■ AIM OF THE TASK ■
Copy out every line of the data that follows, exactly.

■ DATA SUPPLIED ■
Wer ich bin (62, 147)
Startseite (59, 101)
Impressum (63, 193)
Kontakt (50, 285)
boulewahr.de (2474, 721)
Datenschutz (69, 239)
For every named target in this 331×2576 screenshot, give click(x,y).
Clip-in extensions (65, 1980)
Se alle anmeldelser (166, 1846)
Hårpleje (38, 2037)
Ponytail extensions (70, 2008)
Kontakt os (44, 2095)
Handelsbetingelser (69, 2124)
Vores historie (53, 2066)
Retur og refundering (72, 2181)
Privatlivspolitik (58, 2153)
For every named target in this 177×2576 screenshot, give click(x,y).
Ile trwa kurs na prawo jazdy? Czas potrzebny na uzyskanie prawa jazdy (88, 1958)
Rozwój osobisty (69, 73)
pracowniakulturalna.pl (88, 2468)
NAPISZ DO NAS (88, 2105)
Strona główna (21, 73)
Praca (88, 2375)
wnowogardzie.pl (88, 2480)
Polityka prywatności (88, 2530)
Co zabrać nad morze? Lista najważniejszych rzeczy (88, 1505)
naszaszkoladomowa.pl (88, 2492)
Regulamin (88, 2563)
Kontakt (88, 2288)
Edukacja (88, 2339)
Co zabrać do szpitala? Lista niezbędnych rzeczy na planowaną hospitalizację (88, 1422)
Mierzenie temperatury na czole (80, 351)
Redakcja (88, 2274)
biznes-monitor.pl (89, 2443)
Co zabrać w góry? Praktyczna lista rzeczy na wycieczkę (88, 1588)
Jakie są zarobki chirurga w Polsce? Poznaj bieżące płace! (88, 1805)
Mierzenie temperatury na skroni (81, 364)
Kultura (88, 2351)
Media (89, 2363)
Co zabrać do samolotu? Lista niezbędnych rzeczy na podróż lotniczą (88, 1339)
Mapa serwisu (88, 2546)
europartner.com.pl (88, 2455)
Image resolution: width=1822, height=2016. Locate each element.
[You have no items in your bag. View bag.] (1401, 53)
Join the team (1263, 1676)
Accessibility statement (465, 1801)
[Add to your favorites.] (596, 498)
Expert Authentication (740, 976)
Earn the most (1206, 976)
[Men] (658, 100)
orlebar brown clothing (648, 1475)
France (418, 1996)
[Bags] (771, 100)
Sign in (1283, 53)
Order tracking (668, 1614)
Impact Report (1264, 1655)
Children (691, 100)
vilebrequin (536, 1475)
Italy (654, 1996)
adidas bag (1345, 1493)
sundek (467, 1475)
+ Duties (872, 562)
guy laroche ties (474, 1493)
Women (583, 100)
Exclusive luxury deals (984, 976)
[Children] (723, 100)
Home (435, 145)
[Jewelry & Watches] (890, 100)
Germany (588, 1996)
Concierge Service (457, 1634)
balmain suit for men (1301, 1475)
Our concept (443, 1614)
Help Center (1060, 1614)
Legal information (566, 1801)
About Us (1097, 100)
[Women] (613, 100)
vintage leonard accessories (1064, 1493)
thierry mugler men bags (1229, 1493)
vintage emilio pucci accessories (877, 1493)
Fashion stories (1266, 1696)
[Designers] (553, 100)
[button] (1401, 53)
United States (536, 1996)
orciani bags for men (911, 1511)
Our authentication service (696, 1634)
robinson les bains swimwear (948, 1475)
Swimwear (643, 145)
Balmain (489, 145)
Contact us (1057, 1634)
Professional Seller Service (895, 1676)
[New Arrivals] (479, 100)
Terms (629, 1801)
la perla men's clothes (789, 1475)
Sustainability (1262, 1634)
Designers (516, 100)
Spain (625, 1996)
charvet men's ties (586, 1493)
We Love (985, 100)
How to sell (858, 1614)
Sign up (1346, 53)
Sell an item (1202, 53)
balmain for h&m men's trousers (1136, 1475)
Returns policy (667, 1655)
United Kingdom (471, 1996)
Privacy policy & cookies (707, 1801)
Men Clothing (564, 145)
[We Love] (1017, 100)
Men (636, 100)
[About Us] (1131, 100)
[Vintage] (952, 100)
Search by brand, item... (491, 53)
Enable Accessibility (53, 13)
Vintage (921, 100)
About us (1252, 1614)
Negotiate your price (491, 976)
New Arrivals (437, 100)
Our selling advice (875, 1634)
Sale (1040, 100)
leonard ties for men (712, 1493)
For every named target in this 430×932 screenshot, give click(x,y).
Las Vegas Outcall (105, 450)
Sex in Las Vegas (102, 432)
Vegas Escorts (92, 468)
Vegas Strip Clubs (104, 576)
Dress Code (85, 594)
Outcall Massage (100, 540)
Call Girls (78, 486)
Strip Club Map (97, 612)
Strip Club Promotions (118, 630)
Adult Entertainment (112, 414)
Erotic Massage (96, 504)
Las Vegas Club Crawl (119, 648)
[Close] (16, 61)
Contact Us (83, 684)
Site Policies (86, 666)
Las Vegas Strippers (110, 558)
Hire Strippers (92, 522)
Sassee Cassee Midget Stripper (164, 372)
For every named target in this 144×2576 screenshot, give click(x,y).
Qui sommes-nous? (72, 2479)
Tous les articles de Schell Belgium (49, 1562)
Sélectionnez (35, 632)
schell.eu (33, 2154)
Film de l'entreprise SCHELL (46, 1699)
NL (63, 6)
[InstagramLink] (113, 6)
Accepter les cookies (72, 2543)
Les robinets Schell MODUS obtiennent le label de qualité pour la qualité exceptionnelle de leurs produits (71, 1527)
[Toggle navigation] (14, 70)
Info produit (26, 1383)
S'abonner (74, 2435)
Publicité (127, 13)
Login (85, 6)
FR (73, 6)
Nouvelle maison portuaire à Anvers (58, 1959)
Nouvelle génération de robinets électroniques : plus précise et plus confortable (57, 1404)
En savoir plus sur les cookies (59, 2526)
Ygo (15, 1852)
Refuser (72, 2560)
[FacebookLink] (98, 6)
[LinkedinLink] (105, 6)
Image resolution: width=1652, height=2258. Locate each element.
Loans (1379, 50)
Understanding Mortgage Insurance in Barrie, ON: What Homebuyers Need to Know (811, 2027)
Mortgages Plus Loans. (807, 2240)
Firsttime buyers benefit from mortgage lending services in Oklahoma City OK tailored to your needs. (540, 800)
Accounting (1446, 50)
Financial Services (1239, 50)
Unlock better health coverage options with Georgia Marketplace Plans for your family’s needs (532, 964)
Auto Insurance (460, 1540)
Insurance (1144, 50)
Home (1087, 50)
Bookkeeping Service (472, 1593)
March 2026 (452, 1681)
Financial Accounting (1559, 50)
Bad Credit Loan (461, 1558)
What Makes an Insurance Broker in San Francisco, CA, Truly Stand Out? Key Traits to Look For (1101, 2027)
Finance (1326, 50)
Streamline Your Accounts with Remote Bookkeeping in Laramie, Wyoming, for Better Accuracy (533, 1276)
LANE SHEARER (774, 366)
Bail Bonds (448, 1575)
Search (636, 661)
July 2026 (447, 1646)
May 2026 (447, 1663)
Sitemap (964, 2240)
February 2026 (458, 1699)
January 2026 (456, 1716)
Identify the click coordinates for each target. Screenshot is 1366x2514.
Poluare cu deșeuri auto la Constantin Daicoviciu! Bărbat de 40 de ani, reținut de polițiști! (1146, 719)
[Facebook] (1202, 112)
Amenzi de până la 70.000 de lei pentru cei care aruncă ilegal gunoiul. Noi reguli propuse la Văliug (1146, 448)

■ OUTPUT ■
Wer ich bin (62, 147)
Startseite (59, 101)
Impressum (63, 193)
Kontakt (50, 285)
boulewahr.de (2474, 721)
Datenschutz (69, 239)
For every named target in this 331×2576 screenshot, give click(x,y).
Clip-in extensions (65, 1980)
Se alle anmeldelser (166, 1846)
Hårpleje (38, 2037)
Ponytail extensions (70, 2008)
Kontakt os (44, 2095)
Handelsbetingelser (69, 2124)
Vores historie (53, 2066)
Retur og refundering (72, 2181)
Privatlivspolitik (58, 2153)
For every named target in this 177×2576 screenshot, give click(x,y).
Ile trwa kurs na prawo jazdy? Czas potrzebny na uzyskanie prawa jazdy (88, 1958)
Rozwój osobisty (69, 73)
pracowniakulturalna.pl (88, 2468)
NAPISZ DO NAS (88, 2105)
Strona główna (21, 73)
Praca (88, 2375)
wnowogardzie.pl (88, 2480)
Polityka prywatności (88, 2530)
Co zabrać nad morze? Lista najważniejszych rzeczy (88, 1505)
naszaszkoladomowa.pl (88, 2492)
Regulamin (88, 2563)
Kontakt (88, 2288)
Edukacja (88, 2339)
Co zabrać do szpitala? Lista niezbędnych rzeczy na planowaną hospitalizację (88, 1422)
Mierzenie temperatury na czole (80, 351)
Redakcja (88, 2274)
biznes-monitor.pl (89, 2443)
Co zabrać w góry? Praktyczna lista rzeczy na wycieczkę (88, 1588)
Jakie są zarobki chirurga w Polsce? Poznaj bieżące płace! (88, 1805)
Mierzenie temperatury na skroni (81, 364)
Kultura (88, 2351)
Media (89, 2363)
Co zabrać do samolotu? Lista niezbędnych rzeczy na podróż lotniczą (88, 1339)
Mapa serwisu (88, 2546)
europartner.com.pl (88, 2455)
Image resolution: width=1822, height=2016. Locate each element.
[You have no items in your bag. View bag.] (1401, 53)
Join the team (1263, 1676)
Accessibility statement (465, 1801)
[Add to your favorites.] (596, 498)
Expert Authentication (740, 976)
Earn the most (1206, 976)
[Men] (658, 100)
orlebar brown clothing (648, 1475)
France (418, 1996)
[Bags] (771, 100)
Sign in (1283, 53)
Order tracking (668, 1614)
Impact Report (1264, 1655)
Children (691, 100)
vilebrequin (536, 1475)
Italy (654, 1996)
adidas bag (1345, 1493)
sundek (467, 1475)
+ Duties (872, 562)
guy laroche ties (474, 1493)
Women (583, 100)
Exclusive luxury deals (984, 976)
[Children] (723, 100)
Home (435, 145)
[Jewelry & Watches] (890, 100)
Germany (588, 1996)
Concierge Service (457, 1634)
balmain suit for men (1301, 1475)
Our concept (443, 1614)
Help Center (1060, 1614)
Legal information (566, 1801)
About Us (1097, 100)
[Women] (613, 100)
vintage leonard accessories (1064, 1493)
thierry mugler men bags (1229, 1493)
vintage emilio pucci accessories (877, 1493)
Fashion stories (1266, 1696)
[Designers] (553, 100)
[button] (1401, 53)
United States (536, 1996)
orciani bags for men (911, 1511)
Our authentication service (696, 1634)
robinson les bains swimwear (948, 1475)
Swimwear (643, 145)
Balmain (489, 145)
Contact us (1057, 1634)
Professional Seller Service (895, 1676)
[New Arrivals] (479, 100)
Terms (629, 1801)
la perla men's clothes (789, 1475)
Sustainability (1262, 1634)
Designers (516, 100)
Spain (625, 1996)
charvet men's ties (586, 1493)
We Love (985, 100)
How to sell (858, 1614)
Sign up (1346, 53)
Sell an item (1202, 53)
balmain for h&m men's trousers (1136, 1475)
Returns policy (667, 1655)
United Kingdom (471, 1996)
Privacy policy & cookies (707, 1801)
Men Clothing (564, 145)
[We Love] (1017, 100)
Men (636, 100)
[About Us] (1131, 100)
[Vintage] (952, 100)
Search by brand, item... (491, 53)
Enable Accessibility (53, 13)
Vintage (921, 100)
About us (1252, 1614)
Negotiate your price (491, 976)
New Arrivals (437, 100)
Our selling advice (875, 1634)
Sale (1040, 100)
leonard ties for men (712, 1493)
For every named target in this 430×932 screenshot, give click(x,y).
Las Vegas Outcall (105, 450)
Sex in Las Vegas (102, 432)
Vegas Escorts (92, 468)
Vegas Strip Clubs (104, 576)
Dress Code (85, 594)
Outcall Massage (100, 540)
Call Girls (78, 486)
Strip Club Map (97, 612)
Strip Club Promotions (118, 630)
Adult Entertainment (112, 414)
Erotic Massage (96, 504)
Las Vegas Club Crawl (119, 648)
[Close] (16, 61)
Contact Us (83, 684)
Site Policies (86, 666)
Las Vegas Strippers (110, 558)
Hire Strippers (92, 522)
Sassee Cassee Midget Stripper (164, 372)
For every named target in this 144×2576 screenshot, give click(x,y).
Qui sommes-nous? (72, 2479)
Tous les articles de Schell Belgium (49, 1562)
Sélectionnez (35, 632)
schell.eu (33, 2154)
Film de l'entreprise SCHELL (46, 1699)
NL (63, 6)
[InstagramLink] (113, 6)
Accepter les cookies (72, 2543)
Les robinets Schell MODUS obtiennent le label de qualité pour la qualité exceptionnelle de leurs produits (71, 1527)
[Toggle navigation] (14, 70)
Info produit (26, 1383)
S'abonner (74, 2435)
Publicité (127, 13)
Login (85, 6)
FR (73, 6)
Nouvelle maison portuaire à Anvers (58, 1959)
Nouvelle génération de robinets électroniques : plus précise et plus confortable (57, 1404)
En savoir plus sur les cookies (59, 2526)
Ygo (15, 1852)
Refuser (72, 2560)
[FacebookLink] (98, 6)
[LinkedinLink] (105, 6)
Image resolution: width=1652, height=2258. Locate each element.
Loans (1379, 50)
Understanding Mortgage Insurance in Barrie, ON: What Homebuyers Need to Know (811, 2027)
Mortgages Plus Loans. (807, 2240)
Firsttime buyers benefit from mortgage lending services in Oklahoma City OK tailored to your needs. (540, 800)
Accounting (1446, 50)
Financial Services (1239, 50)
Unlock better health coverage options with Georgia Marketplace Plans for your family’s needs (532, 964)
Auto Insurance (460, 1540)
Insurance (1144, 50)
Home (1087, 50)
Bookkeeping Service (472, 1593)
March 2026 (452, 1681)
Financial Accounting (1559, 50)
Bad Credit Loan (461, 1558)
What Makes an Insurance Broker in San Francisco, CA, Truly Stand Out? Key Traits to Look For (1101, 2027)
Finance (1326, 50)
Streamline Your Accounts with Remote Bookkeeping in Laramie, Wyoming, for Better Accuracy (533, 1276)
LANE SHEARER (774, 366)
Bail Bonds (448, 1575)
Search (636, 661)
July 2026 (447, 1646)
May 2026 (447, 1663)
Sitemap (964, 2240)
February 2026 (458, 1699)
January 2026 (456, 1716)
Identify the click coordinates for each target. Screenshot is 1366x2514.
Poluare cu deșeuri auto la Constantin Daicoviciu! Bărbat de 40 de ani, reținut de polițiști! (1146, 719)
[Facebook] (1202, 112)
Amenzi de până la 70.000 de lei pentru cei care aruncă ilegal gunoiul. Noi reguli propuse la Văliug (1146, 448)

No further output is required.